(WHAT YOU ARE ASKED TO DO) In the entries that follow, the line with "Minisemlor for the win! (341, 1681)" opens the range and the line with "Security Strategy (856, 97)" closes it; repeat that range exactly, both lines included.
= Beginning of Section =
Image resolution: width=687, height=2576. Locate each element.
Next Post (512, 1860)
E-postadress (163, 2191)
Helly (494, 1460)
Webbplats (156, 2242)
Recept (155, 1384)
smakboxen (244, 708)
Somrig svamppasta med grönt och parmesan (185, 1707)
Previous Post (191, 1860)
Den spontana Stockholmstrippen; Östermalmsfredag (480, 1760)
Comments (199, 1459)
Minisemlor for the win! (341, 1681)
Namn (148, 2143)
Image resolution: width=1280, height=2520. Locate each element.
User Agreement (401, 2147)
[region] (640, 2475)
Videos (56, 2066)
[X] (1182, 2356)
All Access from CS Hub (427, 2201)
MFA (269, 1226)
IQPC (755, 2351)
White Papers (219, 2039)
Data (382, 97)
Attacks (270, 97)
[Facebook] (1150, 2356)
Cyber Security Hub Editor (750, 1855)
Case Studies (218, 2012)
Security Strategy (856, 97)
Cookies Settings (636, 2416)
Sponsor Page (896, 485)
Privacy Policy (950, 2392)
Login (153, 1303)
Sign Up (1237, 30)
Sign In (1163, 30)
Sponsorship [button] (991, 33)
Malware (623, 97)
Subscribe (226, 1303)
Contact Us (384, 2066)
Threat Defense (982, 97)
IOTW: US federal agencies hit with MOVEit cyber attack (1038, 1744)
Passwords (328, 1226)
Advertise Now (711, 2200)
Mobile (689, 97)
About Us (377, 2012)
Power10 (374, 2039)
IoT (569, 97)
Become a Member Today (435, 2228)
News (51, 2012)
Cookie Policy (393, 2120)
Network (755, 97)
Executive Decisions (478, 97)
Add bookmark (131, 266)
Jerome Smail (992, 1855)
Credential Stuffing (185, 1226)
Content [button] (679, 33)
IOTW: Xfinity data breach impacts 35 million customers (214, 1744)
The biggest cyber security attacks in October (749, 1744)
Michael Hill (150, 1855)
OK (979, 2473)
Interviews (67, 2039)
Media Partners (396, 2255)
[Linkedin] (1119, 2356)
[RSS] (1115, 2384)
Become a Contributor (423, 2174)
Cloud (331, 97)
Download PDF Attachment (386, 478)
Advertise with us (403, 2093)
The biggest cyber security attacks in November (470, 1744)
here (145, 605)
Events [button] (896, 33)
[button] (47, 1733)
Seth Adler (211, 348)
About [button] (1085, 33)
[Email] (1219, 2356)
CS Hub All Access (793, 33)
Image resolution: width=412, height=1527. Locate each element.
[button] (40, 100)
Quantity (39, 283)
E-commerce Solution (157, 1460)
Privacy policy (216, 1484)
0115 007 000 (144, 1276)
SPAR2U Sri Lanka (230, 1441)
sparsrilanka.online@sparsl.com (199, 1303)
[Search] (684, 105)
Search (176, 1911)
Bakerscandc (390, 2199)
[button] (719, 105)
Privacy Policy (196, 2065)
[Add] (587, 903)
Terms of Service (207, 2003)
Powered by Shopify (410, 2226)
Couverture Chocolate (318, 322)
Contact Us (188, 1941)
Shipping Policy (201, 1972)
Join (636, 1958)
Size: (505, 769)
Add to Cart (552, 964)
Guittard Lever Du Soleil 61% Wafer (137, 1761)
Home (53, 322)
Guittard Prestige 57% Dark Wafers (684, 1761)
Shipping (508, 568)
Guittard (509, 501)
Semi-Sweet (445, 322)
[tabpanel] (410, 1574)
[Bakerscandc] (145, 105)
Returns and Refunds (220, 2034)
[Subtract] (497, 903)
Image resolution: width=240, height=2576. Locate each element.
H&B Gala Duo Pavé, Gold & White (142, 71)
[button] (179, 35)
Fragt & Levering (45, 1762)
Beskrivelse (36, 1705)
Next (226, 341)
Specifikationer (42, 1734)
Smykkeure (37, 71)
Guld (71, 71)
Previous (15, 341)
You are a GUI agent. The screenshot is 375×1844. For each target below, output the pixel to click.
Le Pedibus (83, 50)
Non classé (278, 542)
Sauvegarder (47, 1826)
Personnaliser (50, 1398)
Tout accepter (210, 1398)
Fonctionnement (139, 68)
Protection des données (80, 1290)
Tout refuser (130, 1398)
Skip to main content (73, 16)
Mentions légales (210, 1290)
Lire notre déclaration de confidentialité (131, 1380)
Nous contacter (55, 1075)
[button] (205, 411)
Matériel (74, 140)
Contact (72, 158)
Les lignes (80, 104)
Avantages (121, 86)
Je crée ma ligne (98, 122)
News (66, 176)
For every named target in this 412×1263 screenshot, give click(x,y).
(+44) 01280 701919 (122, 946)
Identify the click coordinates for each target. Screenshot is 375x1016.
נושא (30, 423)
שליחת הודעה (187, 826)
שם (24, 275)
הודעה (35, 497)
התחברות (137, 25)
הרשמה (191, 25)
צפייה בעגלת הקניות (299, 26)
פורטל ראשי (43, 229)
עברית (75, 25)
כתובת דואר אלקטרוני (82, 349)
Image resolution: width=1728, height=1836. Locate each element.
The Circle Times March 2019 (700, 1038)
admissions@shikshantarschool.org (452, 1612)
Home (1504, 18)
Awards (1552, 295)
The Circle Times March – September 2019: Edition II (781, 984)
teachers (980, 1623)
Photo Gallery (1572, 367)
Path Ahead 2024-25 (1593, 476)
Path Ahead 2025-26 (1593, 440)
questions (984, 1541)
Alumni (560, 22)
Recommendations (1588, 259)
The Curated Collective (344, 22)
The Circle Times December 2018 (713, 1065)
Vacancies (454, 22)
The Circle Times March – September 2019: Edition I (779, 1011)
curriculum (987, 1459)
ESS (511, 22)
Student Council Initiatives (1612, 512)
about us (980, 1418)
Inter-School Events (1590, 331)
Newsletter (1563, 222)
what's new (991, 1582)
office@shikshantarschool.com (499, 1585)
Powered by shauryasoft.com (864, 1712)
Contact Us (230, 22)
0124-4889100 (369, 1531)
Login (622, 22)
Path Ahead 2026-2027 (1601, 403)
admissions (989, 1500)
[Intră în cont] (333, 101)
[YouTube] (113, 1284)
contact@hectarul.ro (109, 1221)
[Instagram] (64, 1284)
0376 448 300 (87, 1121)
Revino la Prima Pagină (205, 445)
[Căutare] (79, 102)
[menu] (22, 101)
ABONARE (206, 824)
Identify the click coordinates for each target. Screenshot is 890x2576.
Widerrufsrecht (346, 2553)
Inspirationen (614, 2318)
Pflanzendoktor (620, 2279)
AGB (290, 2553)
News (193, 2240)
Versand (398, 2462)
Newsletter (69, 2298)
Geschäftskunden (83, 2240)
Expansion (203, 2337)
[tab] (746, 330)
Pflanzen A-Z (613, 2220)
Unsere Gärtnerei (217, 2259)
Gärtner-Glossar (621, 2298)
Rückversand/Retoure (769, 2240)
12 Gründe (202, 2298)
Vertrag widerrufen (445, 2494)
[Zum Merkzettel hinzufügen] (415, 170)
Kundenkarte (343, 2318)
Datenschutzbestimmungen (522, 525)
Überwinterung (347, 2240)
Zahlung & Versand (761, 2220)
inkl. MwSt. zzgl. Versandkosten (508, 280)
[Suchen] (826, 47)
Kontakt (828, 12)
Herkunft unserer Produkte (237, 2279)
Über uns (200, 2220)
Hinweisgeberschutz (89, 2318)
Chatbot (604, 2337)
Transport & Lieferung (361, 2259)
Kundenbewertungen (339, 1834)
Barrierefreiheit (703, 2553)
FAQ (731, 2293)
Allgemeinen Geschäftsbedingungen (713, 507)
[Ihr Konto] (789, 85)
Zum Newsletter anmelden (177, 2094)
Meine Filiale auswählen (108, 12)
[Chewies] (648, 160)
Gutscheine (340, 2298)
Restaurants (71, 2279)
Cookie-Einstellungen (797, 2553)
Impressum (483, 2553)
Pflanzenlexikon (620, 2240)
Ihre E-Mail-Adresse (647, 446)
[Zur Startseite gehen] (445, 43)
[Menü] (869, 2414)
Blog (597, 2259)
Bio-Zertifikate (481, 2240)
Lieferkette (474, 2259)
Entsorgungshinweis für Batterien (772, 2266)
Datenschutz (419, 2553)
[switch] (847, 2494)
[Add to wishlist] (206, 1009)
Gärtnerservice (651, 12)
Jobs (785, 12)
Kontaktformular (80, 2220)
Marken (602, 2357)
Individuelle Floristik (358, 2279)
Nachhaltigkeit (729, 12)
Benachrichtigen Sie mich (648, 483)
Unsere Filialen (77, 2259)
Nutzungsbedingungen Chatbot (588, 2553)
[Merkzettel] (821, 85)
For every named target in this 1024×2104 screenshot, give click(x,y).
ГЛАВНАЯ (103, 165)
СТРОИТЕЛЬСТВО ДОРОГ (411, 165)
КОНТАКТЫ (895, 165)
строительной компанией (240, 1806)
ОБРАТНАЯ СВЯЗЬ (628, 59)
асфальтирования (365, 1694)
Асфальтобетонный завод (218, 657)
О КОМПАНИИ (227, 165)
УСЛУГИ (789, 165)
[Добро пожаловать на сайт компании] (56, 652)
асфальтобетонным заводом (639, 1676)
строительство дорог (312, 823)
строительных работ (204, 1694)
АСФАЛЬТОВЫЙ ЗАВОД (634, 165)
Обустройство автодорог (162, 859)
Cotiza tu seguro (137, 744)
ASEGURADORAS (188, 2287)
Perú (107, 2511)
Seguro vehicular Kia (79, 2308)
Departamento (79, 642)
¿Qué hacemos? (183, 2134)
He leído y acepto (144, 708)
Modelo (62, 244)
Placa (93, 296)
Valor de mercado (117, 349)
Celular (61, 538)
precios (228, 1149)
= End of Section =
(RESPONSE BELOW)
Minisemlor for the win! (341, 1681)
Namn (148, 2143)
Image resolution: width=1280, height=2520. Locate each element.
User Agreement (401, 2147)
[region] (640, 2475)
Videos (56, 2066)
[X] (1182, 2356)
All Access from CS Hub (427, 2201)
MFA (269, 1226)
IQPC (755, 2351)
White Papers (219, 2039)
Data (382, 97)
Attacks (270, 97)
[Facebook] (1150, 2356)
Cyber Security Hub Editor (750, 1855)
Case Studies (218, 2012)
Security Strategy (856, 97)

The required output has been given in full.